Joe Masteroff’s adaptation of Miklos Lazslo’s play Parfumerie — which has been reworked many times on stage and film — tells the story of Georg Nowack (Jeremy Peter Johnson) and Amalia Balash (Jessica Grové), who work at the same fancy Budapest emporium. Not only do they instantly dislike each other for no real reason other than instant attraction, they don’t realize they’re the same pair exchanging increasingly impassioned love letters as anonymous pen pals.

While the embattled inamoratas dart verbal arrows back and forth — although Cupid is actually wielding the bow — they’re surrounded by a shopful of colorfully expressive characters, including amiable employer Mr. Maraczek (Lenny Wolpe), womanizing clerk Steven Kodaly (Douglas Sills), too-often-womanized salesgirl Ilona Ritter (Nancy Anderson), play-by-the-shop-rules Ladislav Sipos (Michael McCormick), and ambitious delivery boy Arpad Laszlo (Christopher Shin).

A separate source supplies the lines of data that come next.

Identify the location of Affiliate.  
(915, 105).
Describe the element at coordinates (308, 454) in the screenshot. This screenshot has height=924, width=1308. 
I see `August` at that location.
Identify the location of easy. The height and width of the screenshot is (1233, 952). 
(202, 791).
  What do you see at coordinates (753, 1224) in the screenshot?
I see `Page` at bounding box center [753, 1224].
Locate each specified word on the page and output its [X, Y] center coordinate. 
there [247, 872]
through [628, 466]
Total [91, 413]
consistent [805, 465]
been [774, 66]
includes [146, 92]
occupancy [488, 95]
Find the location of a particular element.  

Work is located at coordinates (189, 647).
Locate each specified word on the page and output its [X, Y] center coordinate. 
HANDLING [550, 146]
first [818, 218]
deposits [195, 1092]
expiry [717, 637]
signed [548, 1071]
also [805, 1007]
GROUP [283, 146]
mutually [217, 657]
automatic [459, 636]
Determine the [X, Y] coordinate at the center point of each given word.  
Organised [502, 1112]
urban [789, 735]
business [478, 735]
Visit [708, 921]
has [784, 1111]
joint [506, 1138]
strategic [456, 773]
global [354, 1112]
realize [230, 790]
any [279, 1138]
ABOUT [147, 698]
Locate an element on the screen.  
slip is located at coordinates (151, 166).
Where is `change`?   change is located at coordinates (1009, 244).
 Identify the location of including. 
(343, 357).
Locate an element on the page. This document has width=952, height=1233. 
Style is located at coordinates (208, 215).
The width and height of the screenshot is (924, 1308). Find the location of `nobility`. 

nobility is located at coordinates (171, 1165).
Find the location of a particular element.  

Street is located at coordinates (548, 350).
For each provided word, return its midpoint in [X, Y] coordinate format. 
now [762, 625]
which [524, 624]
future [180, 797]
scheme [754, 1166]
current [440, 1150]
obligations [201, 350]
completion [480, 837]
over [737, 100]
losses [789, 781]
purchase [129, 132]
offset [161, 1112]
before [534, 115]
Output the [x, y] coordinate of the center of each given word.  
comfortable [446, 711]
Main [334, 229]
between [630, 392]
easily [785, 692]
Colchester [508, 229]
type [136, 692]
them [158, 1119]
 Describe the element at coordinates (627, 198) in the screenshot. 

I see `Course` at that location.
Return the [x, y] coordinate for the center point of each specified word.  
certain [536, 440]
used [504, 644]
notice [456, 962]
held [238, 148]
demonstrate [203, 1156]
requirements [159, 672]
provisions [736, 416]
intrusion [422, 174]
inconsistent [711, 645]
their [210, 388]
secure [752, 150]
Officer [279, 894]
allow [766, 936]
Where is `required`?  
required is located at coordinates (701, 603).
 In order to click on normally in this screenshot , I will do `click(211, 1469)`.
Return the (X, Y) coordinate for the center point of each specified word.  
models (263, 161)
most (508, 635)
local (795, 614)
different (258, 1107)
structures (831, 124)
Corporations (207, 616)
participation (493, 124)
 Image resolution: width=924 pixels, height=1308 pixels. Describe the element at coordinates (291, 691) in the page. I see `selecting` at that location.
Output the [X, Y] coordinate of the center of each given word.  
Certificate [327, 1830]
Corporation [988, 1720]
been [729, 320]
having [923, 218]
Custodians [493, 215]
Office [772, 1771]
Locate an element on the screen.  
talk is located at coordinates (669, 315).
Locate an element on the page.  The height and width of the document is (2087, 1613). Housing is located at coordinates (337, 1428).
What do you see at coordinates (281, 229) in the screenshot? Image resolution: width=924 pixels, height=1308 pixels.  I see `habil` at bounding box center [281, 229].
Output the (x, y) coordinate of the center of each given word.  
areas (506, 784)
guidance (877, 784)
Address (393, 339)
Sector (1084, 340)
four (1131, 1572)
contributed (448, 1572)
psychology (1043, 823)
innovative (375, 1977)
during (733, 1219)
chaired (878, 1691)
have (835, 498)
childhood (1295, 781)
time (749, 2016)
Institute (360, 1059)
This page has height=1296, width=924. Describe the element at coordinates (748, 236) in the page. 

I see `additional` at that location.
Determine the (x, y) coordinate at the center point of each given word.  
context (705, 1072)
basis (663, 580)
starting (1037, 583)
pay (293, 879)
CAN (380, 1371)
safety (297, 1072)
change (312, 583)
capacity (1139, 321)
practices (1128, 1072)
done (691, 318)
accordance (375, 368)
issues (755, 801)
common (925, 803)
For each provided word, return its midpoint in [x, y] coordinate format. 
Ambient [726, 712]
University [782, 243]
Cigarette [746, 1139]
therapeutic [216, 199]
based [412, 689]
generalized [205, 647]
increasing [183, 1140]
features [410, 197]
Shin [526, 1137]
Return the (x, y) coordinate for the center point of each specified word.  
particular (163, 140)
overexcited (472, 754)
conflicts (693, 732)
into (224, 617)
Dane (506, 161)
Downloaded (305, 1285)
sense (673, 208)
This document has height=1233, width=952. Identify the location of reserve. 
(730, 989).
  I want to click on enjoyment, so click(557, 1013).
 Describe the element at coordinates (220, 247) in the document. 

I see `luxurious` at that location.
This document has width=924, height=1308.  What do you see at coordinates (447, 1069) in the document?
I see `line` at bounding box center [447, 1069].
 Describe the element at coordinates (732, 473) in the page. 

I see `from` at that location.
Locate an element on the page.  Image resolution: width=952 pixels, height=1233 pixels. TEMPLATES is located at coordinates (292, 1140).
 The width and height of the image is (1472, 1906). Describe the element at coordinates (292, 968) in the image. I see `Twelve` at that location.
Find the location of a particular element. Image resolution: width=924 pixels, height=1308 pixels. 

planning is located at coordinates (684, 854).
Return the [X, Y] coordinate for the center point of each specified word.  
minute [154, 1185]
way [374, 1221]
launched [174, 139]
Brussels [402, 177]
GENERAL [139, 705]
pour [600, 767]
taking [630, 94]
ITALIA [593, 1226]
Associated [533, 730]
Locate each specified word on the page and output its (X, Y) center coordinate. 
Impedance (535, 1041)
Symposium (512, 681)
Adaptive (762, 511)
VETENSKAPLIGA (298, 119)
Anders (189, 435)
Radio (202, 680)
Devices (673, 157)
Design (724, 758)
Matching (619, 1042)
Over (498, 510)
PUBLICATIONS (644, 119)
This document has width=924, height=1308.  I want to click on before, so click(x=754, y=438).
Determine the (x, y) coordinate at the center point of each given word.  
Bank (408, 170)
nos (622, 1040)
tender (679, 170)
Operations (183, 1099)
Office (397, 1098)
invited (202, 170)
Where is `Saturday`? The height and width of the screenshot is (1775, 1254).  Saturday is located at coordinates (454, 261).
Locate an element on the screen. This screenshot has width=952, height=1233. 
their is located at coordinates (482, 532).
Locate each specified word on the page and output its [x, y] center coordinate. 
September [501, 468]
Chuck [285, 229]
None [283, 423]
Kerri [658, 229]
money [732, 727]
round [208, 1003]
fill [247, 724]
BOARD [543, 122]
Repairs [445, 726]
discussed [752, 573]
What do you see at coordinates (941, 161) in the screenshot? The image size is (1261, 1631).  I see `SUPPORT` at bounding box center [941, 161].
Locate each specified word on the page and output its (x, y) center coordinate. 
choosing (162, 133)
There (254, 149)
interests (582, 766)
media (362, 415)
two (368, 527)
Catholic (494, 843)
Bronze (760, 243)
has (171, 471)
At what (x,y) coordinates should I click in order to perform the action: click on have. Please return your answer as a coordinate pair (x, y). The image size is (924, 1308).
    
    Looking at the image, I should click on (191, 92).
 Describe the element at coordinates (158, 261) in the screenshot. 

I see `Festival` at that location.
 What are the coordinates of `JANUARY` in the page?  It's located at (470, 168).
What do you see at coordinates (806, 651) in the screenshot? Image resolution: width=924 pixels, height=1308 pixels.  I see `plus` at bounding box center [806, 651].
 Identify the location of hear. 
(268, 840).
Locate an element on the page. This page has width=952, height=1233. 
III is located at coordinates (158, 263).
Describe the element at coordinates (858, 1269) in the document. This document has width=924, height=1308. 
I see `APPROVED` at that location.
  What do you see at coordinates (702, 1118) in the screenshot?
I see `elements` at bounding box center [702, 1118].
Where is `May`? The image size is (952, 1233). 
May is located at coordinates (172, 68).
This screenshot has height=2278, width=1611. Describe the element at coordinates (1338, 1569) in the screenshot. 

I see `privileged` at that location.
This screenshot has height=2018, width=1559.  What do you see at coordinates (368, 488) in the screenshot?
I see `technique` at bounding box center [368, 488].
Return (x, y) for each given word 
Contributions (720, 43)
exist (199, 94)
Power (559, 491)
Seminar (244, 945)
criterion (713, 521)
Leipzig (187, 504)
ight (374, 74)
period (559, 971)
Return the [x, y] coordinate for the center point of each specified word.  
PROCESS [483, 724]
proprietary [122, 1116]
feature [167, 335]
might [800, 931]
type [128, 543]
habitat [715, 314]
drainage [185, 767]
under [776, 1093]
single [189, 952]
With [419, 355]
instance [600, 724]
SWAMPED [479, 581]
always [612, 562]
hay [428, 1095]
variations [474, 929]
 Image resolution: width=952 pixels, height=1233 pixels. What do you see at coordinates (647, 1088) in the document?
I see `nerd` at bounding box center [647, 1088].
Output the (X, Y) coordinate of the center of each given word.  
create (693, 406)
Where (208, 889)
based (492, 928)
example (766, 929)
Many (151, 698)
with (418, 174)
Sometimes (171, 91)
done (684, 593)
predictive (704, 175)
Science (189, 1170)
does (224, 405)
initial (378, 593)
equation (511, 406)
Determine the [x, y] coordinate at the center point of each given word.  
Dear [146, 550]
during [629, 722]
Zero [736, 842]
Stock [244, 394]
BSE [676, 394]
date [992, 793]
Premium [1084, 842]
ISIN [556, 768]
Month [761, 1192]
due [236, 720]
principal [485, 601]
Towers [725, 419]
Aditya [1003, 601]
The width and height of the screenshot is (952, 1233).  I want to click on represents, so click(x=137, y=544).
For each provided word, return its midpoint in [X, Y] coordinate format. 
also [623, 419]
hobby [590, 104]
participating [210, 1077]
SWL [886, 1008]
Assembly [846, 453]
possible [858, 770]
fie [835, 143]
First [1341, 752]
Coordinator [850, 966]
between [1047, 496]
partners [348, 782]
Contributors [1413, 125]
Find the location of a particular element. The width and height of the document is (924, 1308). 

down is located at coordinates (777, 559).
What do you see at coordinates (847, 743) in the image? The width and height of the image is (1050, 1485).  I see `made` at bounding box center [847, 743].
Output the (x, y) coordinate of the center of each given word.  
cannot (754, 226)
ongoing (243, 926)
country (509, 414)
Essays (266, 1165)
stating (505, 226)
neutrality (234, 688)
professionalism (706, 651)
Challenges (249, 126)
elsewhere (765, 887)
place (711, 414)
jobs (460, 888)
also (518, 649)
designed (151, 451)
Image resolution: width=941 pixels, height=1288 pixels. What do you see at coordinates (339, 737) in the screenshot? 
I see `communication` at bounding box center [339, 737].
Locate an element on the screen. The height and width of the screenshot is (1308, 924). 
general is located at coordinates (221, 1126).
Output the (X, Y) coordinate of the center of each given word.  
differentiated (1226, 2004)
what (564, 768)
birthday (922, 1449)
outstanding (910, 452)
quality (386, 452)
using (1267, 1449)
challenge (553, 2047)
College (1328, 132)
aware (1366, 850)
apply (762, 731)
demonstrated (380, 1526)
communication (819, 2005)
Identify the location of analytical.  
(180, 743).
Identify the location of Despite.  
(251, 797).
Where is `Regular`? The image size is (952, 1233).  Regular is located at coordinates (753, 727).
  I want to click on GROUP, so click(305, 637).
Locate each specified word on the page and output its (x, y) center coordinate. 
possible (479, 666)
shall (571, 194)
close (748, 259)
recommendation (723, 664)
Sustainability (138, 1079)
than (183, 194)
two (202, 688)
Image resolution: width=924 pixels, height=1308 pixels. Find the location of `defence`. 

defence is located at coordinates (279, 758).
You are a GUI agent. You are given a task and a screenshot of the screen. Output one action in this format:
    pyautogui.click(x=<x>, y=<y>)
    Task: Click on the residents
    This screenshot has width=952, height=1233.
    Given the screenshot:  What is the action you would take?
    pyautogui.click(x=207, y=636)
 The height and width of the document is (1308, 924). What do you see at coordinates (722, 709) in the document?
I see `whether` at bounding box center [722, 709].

Meanwhile, discerning customers come and go — Alison Cimmet, Jenny Latimer and Robin Lounsbury, prominent among them — in Candace Donnelly’s soigne 1930s costumes and against Riccardo Hernandez’ set that features blow-ups of romantic 18th-century and 19th-century paintings. The shoppers are sometimes put through movements by choreographer Jonathan Butterell, who also stages a few turns around the floor for Sills and Anderson and a couple of discreet tangos and waltzes at the tuner’s Cafe Imperial (presided over by David Bonnano, with nervous baritone authority).

Bock and Harnick’s numbers, with their witty lyrics and transporting melodies, are among the last to grace the all-but-now-vanished musical comedy love stories. Indeed, She Loves Me is so rich with love songs that two gems — “Ice Cream” and the title song — are delivered back to back with thrilling freshness by, respectively, Amalia and Georg in the sentiment-laden second act.

However, all the principals get to sing at least one and sometimes two lively solos. Johnson — who resembles James Stewart (the Georg in the 1940 film The Shop Around the Corner) and has the same Stewart throwaway deference — is especially inventive on the anticipatory “Tonight at Eight.” Grove sings the heartbreaking “Dear Friend” heartbreakingly, and Anderson, Sills, Wolpe, McCormick, and Shin all ring like bells.

When Amalia applies for the job at Maraczek’s, she lands her position by enticing a plump customer to buy a music box she says is for candy. Hearing the music, she sings, will discourage ladies from indulging too frequently. That music box with its charming tune is the perfect metaphor for this music box of a show.